The new rules that Rosenberg is referring to are recent proposals by the Judicial Conference of the United States, the policy-making arm of the federal courts, which has proposed amendments to the federal rules of civil procedure that will clarify to what extent companies have to save and recover e-mails, as well as who is responsible for paying for it.
Lisa Sotto, a privacy expert with the New York office of Hunton & Williams, said there is a great need for for new rules surrounding electronic data. She noted that discovery rules, which treat e-mails the same as paper records, need to be changed because they place an unfair burden on companies ordered to dig through potentially millions of records.
“You could have this enormous fishing expedition,” she said. “Who is going to bear the burden of that cost?”

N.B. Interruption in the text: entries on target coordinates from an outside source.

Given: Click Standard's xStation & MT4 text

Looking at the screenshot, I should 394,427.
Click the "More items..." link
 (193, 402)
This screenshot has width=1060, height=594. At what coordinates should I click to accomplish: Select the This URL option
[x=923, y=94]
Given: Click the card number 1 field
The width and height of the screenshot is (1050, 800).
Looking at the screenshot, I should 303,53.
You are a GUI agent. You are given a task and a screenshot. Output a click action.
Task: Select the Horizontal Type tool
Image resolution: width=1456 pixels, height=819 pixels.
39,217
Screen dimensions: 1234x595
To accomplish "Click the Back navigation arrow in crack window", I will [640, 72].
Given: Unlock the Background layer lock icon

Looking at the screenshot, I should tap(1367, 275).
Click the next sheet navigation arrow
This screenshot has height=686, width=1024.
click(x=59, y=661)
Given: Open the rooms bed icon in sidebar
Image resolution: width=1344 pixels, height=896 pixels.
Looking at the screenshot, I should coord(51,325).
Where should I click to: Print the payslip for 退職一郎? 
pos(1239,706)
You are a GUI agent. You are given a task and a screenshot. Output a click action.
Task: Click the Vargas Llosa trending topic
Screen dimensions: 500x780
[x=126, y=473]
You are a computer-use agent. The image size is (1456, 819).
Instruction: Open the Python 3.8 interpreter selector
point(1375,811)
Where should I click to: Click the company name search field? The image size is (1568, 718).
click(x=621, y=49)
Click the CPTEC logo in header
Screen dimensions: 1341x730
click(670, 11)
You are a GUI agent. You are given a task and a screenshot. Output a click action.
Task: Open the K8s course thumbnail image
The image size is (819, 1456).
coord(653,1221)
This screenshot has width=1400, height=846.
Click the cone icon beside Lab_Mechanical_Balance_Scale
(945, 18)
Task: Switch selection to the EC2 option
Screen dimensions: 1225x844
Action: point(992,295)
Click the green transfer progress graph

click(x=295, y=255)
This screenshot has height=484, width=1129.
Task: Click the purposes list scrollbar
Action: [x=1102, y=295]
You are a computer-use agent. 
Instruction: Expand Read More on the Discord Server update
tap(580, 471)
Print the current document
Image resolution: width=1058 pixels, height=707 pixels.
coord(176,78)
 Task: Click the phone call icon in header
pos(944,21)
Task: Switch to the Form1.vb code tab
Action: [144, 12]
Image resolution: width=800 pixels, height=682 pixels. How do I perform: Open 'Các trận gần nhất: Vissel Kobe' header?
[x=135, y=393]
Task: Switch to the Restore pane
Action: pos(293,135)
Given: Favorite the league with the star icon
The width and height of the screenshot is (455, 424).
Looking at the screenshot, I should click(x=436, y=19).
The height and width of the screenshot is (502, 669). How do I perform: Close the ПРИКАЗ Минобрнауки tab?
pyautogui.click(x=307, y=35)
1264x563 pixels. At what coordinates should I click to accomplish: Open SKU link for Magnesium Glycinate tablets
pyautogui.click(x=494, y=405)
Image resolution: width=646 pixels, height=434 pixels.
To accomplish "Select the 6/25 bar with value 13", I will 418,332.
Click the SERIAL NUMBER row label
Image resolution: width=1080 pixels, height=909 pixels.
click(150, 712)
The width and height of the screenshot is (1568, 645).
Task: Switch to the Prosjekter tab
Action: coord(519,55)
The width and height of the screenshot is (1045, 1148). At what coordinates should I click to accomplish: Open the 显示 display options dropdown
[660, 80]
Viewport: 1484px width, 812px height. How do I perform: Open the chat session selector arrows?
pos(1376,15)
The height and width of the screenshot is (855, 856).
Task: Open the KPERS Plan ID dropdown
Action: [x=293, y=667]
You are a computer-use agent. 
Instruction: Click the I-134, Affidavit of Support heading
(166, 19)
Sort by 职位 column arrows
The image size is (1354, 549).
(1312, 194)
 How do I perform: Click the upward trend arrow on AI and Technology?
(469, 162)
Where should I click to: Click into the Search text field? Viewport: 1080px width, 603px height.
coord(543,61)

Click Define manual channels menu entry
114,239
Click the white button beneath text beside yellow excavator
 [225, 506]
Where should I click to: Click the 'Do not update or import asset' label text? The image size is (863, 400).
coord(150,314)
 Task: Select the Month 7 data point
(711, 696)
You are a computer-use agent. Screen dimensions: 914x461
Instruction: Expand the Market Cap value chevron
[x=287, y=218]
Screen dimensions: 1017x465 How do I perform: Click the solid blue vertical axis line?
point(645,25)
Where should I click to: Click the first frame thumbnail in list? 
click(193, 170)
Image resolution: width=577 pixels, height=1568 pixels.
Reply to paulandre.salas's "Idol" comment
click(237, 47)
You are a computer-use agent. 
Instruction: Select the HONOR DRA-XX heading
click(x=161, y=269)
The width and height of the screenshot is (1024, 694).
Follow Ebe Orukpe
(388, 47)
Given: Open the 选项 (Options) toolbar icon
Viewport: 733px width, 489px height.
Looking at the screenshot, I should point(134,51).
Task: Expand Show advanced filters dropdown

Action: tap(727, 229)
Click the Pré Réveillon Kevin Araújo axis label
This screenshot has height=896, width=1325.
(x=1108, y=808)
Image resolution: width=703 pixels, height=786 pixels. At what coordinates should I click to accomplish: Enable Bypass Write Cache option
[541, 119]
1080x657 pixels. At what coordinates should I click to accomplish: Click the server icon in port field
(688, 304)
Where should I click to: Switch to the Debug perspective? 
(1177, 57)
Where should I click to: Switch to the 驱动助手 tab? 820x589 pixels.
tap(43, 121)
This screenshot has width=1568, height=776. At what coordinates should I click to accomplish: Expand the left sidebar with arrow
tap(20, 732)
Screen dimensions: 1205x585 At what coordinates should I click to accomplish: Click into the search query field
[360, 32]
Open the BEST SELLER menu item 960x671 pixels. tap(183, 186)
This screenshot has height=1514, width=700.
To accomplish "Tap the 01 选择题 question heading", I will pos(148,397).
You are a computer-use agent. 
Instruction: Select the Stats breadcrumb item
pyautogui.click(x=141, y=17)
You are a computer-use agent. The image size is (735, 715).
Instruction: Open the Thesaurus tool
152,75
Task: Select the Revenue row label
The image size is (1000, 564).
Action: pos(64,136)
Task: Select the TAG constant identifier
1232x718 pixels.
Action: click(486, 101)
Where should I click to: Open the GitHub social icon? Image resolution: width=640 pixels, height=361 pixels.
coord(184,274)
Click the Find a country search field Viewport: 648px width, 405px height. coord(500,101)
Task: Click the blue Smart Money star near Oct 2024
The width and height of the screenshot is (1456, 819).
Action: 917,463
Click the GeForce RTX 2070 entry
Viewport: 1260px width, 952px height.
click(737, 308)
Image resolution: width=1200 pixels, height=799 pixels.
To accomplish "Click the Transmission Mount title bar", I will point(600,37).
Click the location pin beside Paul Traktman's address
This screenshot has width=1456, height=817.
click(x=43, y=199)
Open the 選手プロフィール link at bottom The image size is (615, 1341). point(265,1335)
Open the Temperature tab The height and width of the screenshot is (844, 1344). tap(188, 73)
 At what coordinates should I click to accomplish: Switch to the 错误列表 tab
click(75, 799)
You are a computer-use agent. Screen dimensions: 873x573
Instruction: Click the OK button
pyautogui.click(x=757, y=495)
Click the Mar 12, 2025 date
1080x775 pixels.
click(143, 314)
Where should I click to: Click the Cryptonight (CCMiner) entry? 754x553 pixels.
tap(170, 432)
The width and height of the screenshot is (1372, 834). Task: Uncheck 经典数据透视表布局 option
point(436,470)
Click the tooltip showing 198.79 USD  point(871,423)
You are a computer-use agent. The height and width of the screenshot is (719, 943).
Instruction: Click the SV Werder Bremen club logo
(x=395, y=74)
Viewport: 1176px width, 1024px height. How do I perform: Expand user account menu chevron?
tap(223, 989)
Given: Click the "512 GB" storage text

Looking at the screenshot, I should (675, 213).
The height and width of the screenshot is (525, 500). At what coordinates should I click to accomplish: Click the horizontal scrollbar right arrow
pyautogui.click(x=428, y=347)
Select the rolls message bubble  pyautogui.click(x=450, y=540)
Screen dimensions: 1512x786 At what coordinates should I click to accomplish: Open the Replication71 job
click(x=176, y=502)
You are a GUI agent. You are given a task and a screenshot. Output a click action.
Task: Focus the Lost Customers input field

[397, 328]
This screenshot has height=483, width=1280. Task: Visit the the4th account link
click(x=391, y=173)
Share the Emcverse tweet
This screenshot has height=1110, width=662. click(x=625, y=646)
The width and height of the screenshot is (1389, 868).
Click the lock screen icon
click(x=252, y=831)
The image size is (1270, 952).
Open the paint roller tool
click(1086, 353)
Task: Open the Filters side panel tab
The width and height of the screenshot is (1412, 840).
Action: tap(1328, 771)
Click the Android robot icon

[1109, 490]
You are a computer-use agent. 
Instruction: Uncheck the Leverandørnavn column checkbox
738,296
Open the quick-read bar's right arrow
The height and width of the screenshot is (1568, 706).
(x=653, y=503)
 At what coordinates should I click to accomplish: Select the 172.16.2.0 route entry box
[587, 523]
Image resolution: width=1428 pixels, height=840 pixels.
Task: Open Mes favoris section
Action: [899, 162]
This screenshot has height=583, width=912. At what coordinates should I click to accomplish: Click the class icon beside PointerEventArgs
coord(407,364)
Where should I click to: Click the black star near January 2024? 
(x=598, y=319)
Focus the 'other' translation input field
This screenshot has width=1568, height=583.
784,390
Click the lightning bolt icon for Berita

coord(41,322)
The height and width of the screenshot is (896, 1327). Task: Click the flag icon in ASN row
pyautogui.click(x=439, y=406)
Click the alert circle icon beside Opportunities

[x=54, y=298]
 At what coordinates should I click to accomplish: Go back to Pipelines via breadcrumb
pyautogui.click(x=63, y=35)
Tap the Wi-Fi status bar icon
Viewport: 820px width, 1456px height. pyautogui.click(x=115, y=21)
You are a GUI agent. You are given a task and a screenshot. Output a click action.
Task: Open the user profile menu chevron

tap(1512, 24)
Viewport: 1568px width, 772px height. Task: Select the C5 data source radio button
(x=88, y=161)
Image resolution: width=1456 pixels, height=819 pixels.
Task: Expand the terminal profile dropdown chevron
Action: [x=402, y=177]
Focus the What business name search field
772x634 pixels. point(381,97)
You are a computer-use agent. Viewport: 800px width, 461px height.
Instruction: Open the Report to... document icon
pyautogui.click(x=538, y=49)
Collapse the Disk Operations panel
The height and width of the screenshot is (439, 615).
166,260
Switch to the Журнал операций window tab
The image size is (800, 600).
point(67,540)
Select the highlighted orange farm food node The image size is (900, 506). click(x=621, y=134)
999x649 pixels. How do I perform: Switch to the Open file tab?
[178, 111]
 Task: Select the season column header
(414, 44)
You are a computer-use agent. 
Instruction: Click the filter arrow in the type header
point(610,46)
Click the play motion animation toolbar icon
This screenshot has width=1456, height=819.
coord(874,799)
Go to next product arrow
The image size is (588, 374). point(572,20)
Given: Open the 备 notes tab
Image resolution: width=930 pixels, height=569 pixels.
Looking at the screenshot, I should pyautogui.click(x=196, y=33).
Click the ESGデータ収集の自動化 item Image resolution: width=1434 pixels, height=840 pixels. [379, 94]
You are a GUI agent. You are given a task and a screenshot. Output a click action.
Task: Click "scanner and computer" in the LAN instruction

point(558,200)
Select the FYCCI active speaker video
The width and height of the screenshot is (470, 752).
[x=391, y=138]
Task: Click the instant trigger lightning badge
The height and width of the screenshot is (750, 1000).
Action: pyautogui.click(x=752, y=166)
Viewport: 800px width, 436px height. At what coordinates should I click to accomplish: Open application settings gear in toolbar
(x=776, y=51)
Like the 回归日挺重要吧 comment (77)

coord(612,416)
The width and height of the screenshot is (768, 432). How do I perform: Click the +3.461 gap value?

Kevin Lyles, who chairs the privacy practice for Jones Day in its Columbus, Ohio, office, agreed, saying plaintiffs’ attorneys often use e-mail requests as a weapon to secure a settlement. He said that some companies might prefer to settle a case than to dig through countless computer files.
Lyles added that companies don’t refuse to turn over e-mails because they don’t want to, but because it can be an enormous task.
“Electronic discovery lawsuits are just an enormous challenge for big business,” Lyles said. “When you get a discovery request for e-mail, how do you go about doing that as a corporation short of having every employee looking through their files. It’s a huge challenge.”
“Well that’s too bad,” said Tom Vesper of Westmoreland Vesper & Quattrone in Atlantic City, N.J., who argues that if there’s an electronic record out there that proves a case, then a company is obligated to find it and turn it over.